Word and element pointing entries
....
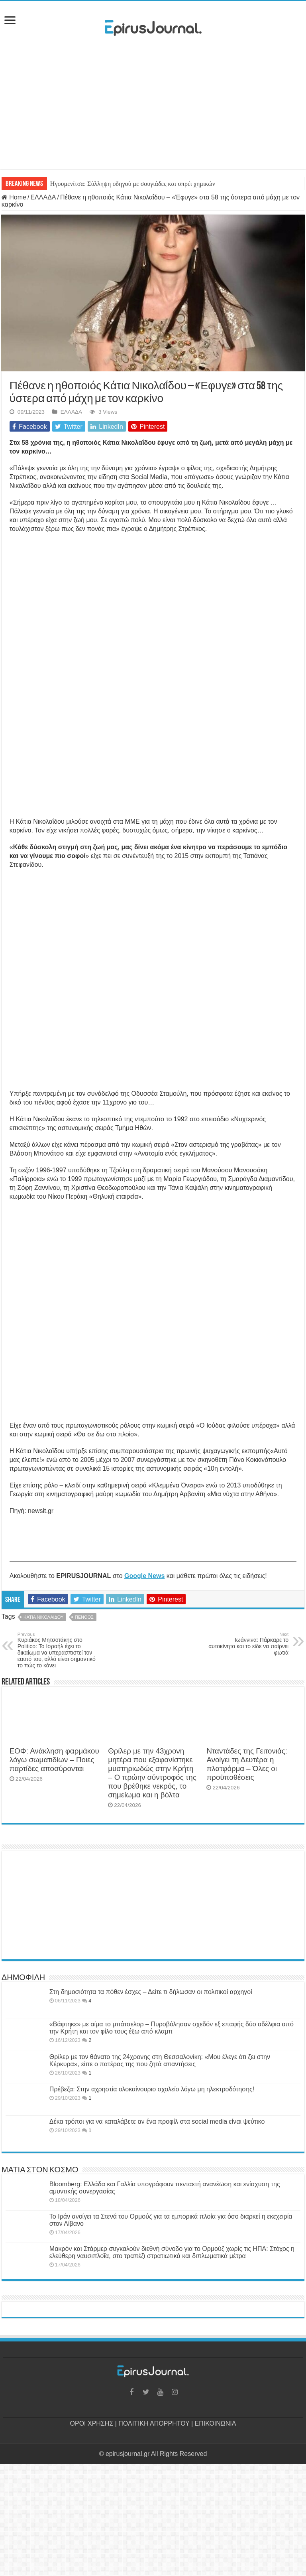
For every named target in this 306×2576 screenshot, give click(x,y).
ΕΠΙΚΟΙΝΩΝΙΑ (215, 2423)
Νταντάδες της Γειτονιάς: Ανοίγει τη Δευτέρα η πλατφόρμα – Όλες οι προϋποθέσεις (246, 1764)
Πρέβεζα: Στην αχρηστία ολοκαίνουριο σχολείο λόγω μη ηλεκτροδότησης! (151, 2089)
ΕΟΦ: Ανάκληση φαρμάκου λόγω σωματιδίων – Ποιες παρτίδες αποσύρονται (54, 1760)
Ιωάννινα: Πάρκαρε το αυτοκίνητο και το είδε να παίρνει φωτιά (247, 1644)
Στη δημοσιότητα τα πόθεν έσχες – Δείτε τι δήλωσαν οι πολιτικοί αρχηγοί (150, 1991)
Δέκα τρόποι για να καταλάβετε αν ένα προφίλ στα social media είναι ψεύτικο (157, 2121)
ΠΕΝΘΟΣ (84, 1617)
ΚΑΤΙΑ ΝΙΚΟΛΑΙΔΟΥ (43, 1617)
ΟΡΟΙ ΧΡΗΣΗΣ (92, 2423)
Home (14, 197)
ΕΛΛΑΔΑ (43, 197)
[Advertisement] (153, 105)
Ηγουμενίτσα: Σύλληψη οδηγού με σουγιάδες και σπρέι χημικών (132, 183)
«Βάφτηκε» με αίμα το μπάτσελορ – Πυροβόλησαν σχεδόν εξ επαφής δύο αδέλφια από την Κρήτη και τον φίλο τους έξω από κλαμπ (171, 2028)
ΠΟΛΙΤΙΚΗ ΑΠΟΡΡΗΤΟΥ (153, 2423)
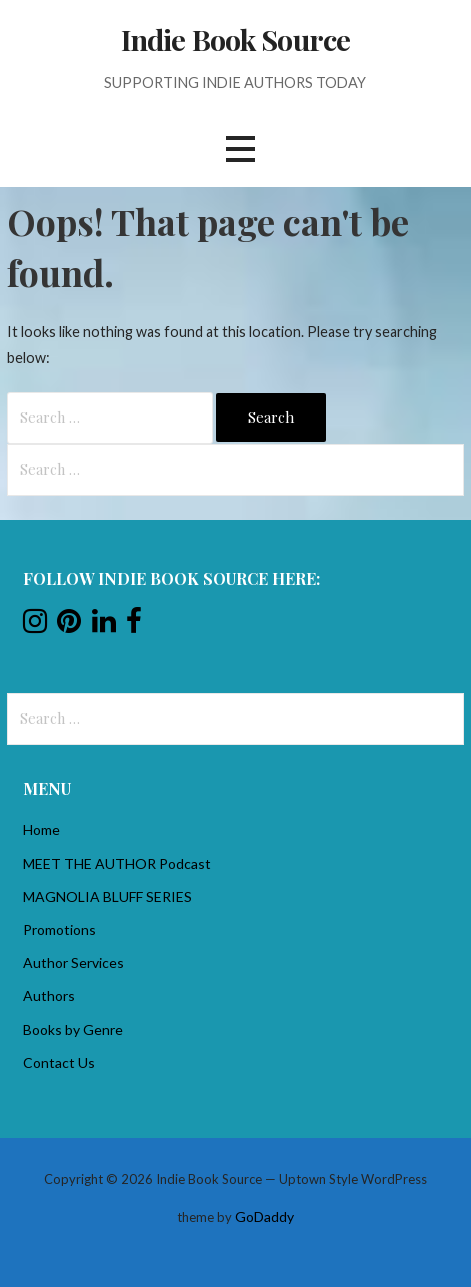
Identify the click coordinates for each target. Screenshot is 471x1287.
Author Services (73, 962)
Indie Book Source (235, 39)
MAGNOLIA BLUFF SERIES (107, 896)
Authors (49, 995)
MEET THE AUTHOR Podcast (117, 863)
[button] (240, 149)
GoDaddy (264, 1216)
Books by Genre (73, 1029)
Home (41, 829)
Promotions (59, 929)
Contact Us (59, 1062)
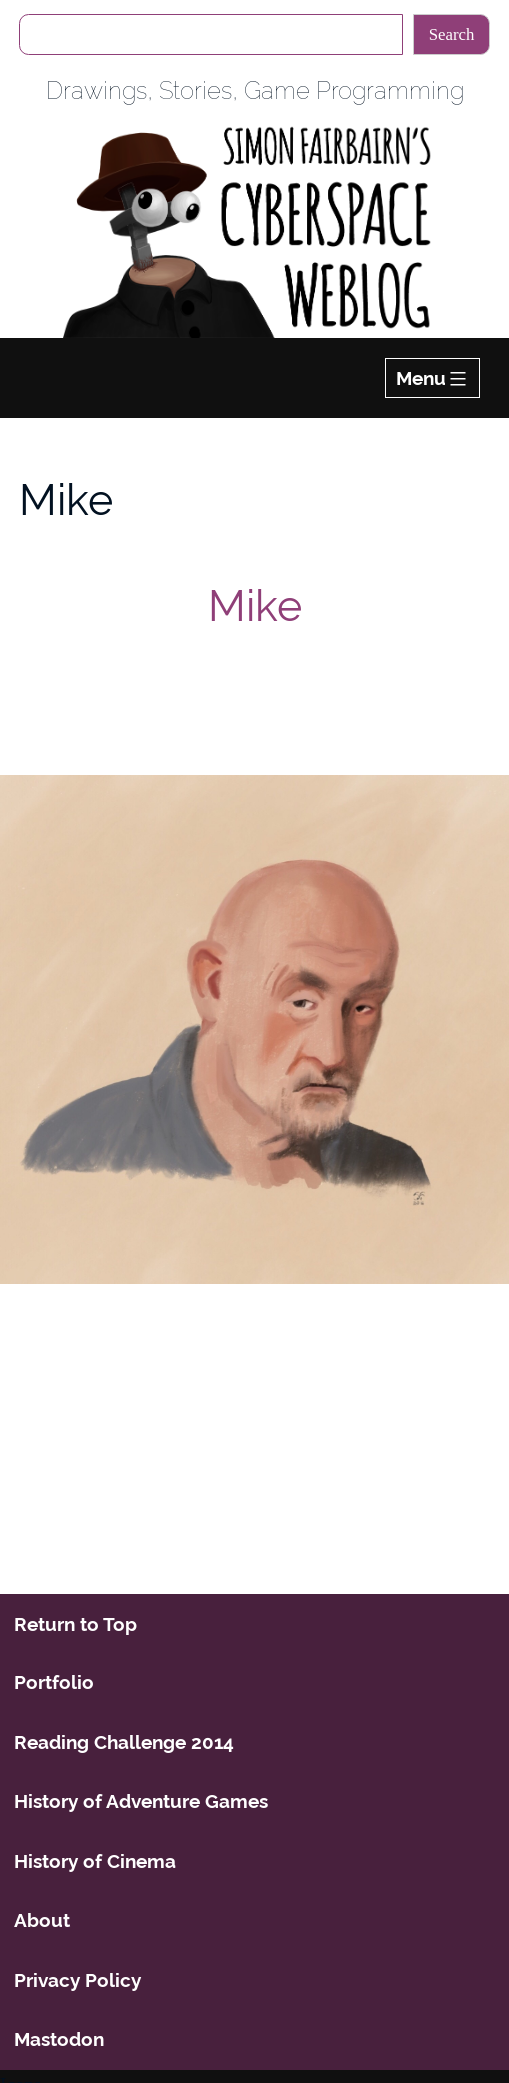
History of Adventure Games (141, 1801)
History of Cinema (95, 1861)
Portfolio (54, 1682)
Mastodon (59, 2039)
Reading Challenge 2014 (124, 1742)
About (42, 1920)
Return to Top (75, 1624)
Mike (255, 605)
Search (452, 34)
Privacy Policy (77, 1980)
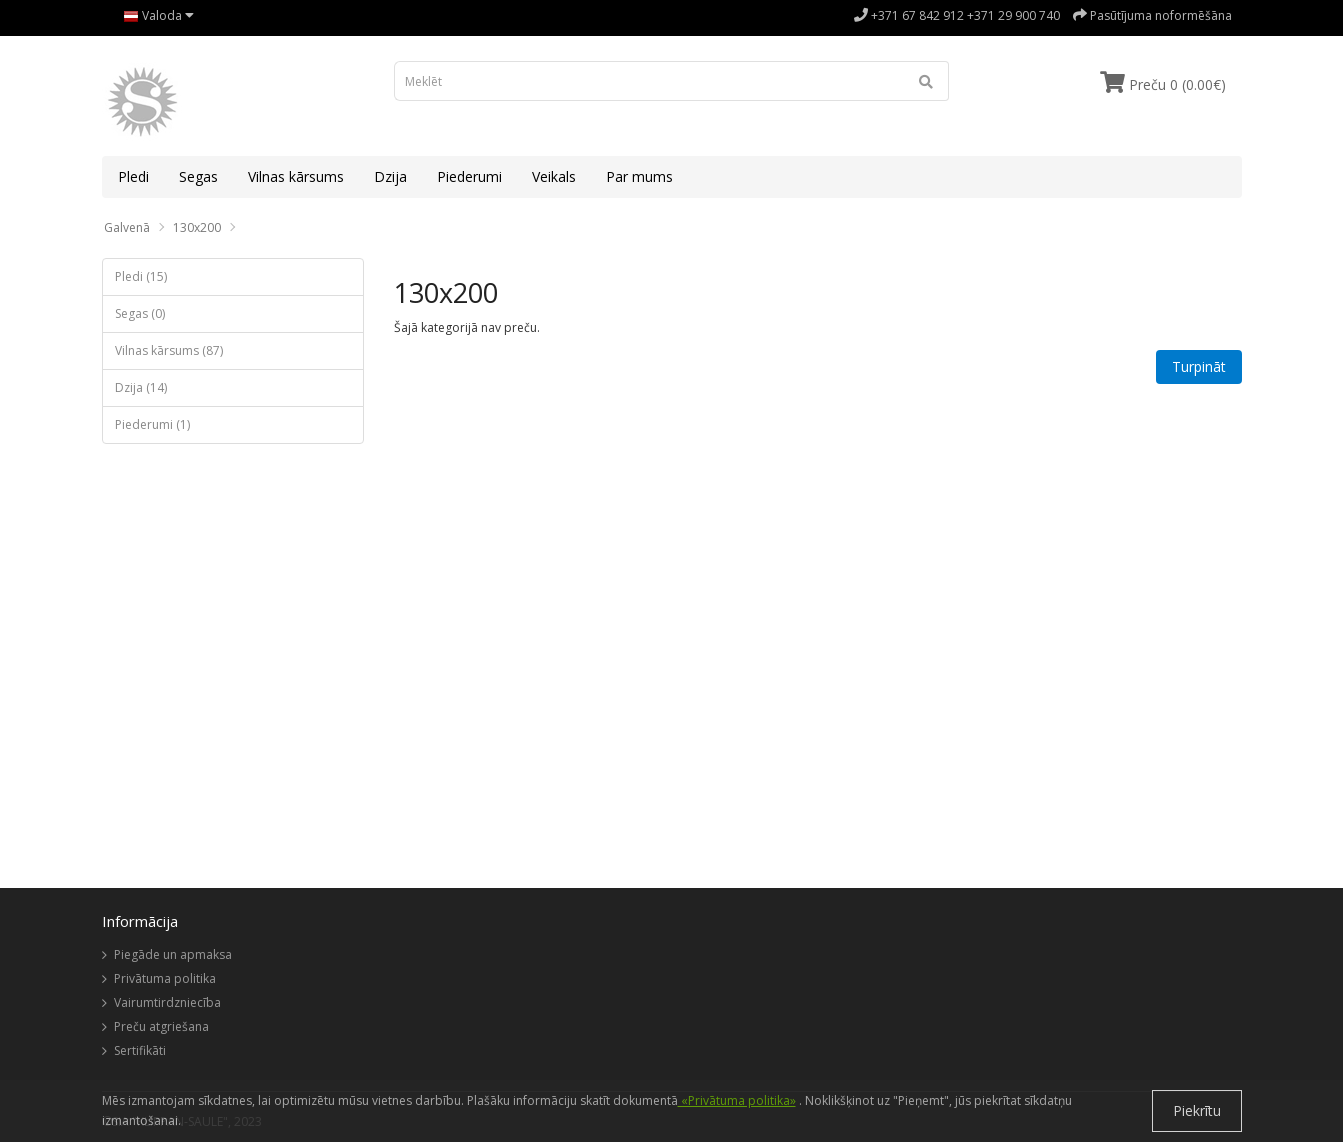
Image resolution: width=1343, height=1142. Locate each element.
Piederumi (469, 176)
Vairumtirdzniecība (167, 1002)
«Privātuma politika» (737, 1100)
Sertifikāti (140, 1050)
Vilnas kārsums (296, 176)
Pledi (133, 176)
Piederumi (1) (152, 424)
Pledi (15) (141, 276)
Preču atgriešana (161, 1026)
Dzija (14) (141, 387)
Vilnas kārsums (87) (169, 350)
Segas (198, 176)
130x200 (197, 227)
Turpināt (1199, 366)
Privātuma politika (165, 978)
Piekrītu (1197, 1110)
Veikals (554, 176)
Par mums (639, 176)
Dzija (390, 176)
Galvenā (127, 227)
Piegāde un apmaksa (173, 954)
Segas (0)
....
Exercise
Pull out every line of the records above and repeat each one word for word, leaving the pictures out of your answer.

Full answer
For every named target in this 306×2576 screenshot, give click(x,y).
ΕΠΙΚΟΙΝΩΝΙΑ (215, 2423)
Νταντάδες της Γειτονιάς: Ανοίγει τη Δευτέρα η πλατφόρμα – Όλες οι προϋποθέσεις (246, 1764)
Πρέβεζα: Στην αχρηστία ολοκαίνουριο σχολείο λόγω μη ηλεκτροδότησης! (151, 2089)
ΕΟΦ: Ανάκληση φαρμάκου λόγω σωματιδίων – Ποιες παρτίδες αποσύρονται (54, 1760)
Ιωάννινα: Πάρκαρε το αυτοκίνητο και το είδε να παίρνει φωτιά (247, 1644)
Στη δημοσιότητα τα πόθεν έσχες – Δείτε τι δήλωσαν οι πολιτικοί αρχηγοί (150, 1991)
Δέκα τρόποι για να καταλάβετε αν ένα προφίλ στα social media είναι ψεύτικο (157, 2121)
ΠΕΝΘΟΣ (84, 1617)
ΚΑΤΙΑ ΝΙΚΟΛΑΙΔΟΥ (43, 1617)
ΟΡΟΙ ΧΡΗΣΗΣ (92, 2423)
Home (14, 197)
ΕΛΛΑΔΑ (43, 197)
[Advertisement] (153, 105)
Ηγουμενίτσα: Σύλληψη οδηγού με σουγιάδες και σπρέι χημικών (132, 183)
«Βάφτηκε» με αίμα το μπάτσελορ – Πυροβόλησαν σχεδόν εξ επαφής δύο αδέλφια από την Κρήτη και τον φίλο τους έξω από κλαμπ (171, 2028)
ΠΟΛΙΤΙΚΗ ΑΠΟΡΡΗΤΟΥ (153, 2423)
Identify the click coordinates for each target. Screenshot is 471x1287.
Author Services (73, 962)
Indie Book Source (235, 39)
MAGNOLIA BLUFF SERIES (107, 896)
Authors (49, 995)
MEET THE AUTHOR Podcast (117, 863)
[button] (240, 149)
GoDaddy (264, 1216)
Books by Genre (73, 1029)
Home (41, 829)
Promotions (59, 929)
Contact Us (59, 1062)
History of Adventure Games (141, 1801)
History of Cinema (95, 1861)
Portfolio (54, 1682)
Mastodon (59, 2039)
Reading Challenge 2014 (124, 1742)
About (42, 1920)
Return to Top (75, 1624)
Mike (255, 605)
Search (452, 34)
Privacy Policy (77, 1980)
Image resolution: width=1343, height=1142. Locate each element.
Piederumi (469, 176)
Vairumtirdzniecība (167, 1002)
«Privātuma politika» (737, 1100)
Sertifikāti (140, 1050)
Vilnas kārsums (296, 176)
Pledi (133, 176)
Piederumi (1) (152, 424)
Pledi (15) (141, 276)
Preču atgriešana (161, 1026)
Dzija (14) (141, 387)
Vilnas kārsums (87) (169, 350)
Segas (198, 176)
130x200 (197, 227)
Turpināt (1199, 366)
Privātuma politika (165, 978)
Piekrītu (1197, 1110)
Veikals (554, 176)
Par mums (639, 176)
Dzija (390, 176)
Galvenā (127, 227)
Piegāde un apmaksa (173, 954)
Segas (0)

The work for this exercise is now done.